She laughs and says, “Typical guy.”

I murmur my agreement, and a long pause ensues before Josie brings up her visit to the cemetery.

“Yeah. I heard y'all went,” I say, tensing. “How was it?”

“It was nice,” she says. “Difficult, but nice…I feel a little better.”

“Well…good. Great…Does Mom know you went?” I ask, feeling certain that the answer is no.

“I don't think so….Unless Nolan told her…I haven't mentioned it to her yet.”

“Well, maybe you should tell her? You know—since she's been wanting you to go for
years,
” I say.

“Yeah. I know. I will,” she says. “I actually need to talk to both of you….”

“Oh?” I say. “About?”

“About…some things,” she says. “When are you coming home?”

I lean back on Ellen's sofa and stare at a large water mark on the ceiling as I tell her I don't know.

“Soon?” she presses.

“I don't know,” I say again, irritation creeping into my voice.

A long silence follows, but I am determined to outlast my sister. “
Are
you coming home?” she finally asks.

“Now, why would you ask that?” I bark, enraged by her insinuation that I would abandon my child.

“God.
Sorry,
” she says. “I didn't mean to offend you….I'm just worried…about you and Nolan. And Harper.”

“Well, don't be,” I say. “You have your hands full with your own life.”

I know my response is over-the-top bitchy, and I brace myself for a brawl, or at the very least, one of her signature hang-ups, but Josie floors me by taking the high ground.

“You're right, Mere. I do,” she says. “But I'm really trying here.”
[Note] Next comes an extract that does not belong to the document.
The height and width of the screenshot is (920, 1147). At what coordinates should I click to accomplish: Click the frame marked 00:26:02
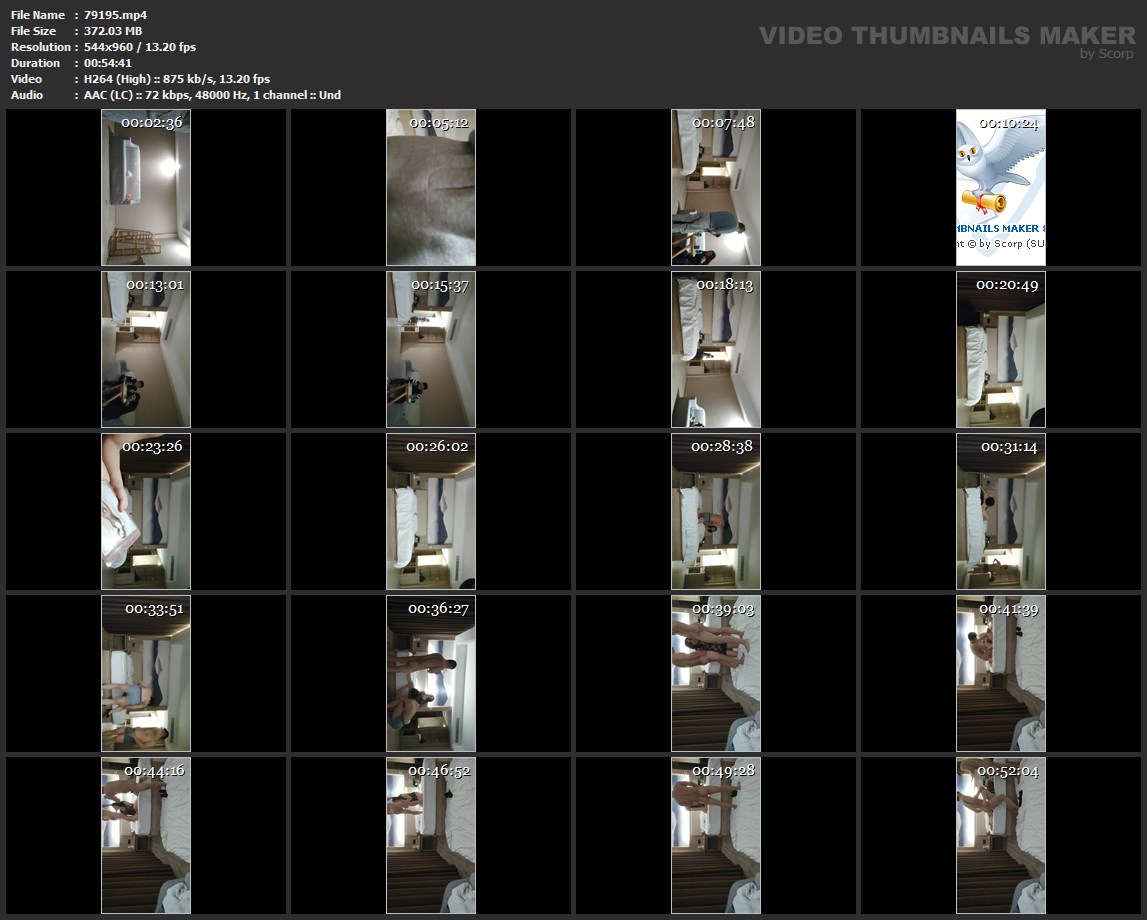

“Trying to do what, exactly?” I snap.

“Trying to get it together…and I just really, really want to see you in person. If you're not coming home, do you think I could come up there?”

I shake my head and roll my eyes, getting the sudden feeling that Josie is using my crisis to justify a trip to New York
and
score a free place to stay. “Is it really that urgent?”

“Yes, Mere,” she says. “It kind of is, actually.”

I sigh, telling myself not to fall into Mom's trap and start worrying that it's something dire or health-related. “Can you at least tell me the topic?” I ask, betting that it involves Will, or her sperm donor guy and their half-assed birth plan, or maybe even some other new guy, Josie never going very long before some new male character emerges in her life.

A long pause follows—so long that I think we've been cut off. “Are you still there?” I say.

“Yes,” she says. “I'm here.”

“Okay? Well? What's the topic?” I ask again.

“It's about Daniel,” she says, her voice cracking. “I need to talk to you about Daniel.”

All of my instincts tell me to say no—that Josie is somehow manipulating me and my situation, or otherwise pulling some sort of attention-grabbing stunt. But of all the things my sister's been dramatic about over the years, our brother has never been one of them. I think back to the days immediately following the accident, how she disappeared into her room for hours on end while the rest of us milled about the kitchen. I think about her demeanor at the funeral—how self-contained and withdrawn she was. I can't recall her crying at the service at all, and have a vivid memory of her standing apart from our family at Daniel's graveside until my grandmother pulled her over to the front row of folding chairs, practically forcing her to sit down.

So on the off chance this is all legitimate, I sigh and say yes, she is welcome to come to New York this weekend.

—

J
OSIE'S FLIGHT LANDS
around seven on Friday night, and she pulls up in a taxi less than an hour later, just as I'm arriving home from the corner bodega. She sees me first, calling out my name through her open cab window. She is wearing her hair wavy and natural around her unmade-up face, and my first thought is that she looks stunning—
way
prettier than when she spackles on the makeup and irons all the life out of her hair. I try to wave, but my grocery bags are weighing down my arms, so I simply smile and yell hello, waiting for her to get out of the car. It takes her an unusually long time to pay her fare and finish chatting with her driver, and I feel myself growing annoyed. She is the kind of person who will finish her phone call and touch up her lip gloss while someone waits for her spot in a packed parking lot. It makes me crazy.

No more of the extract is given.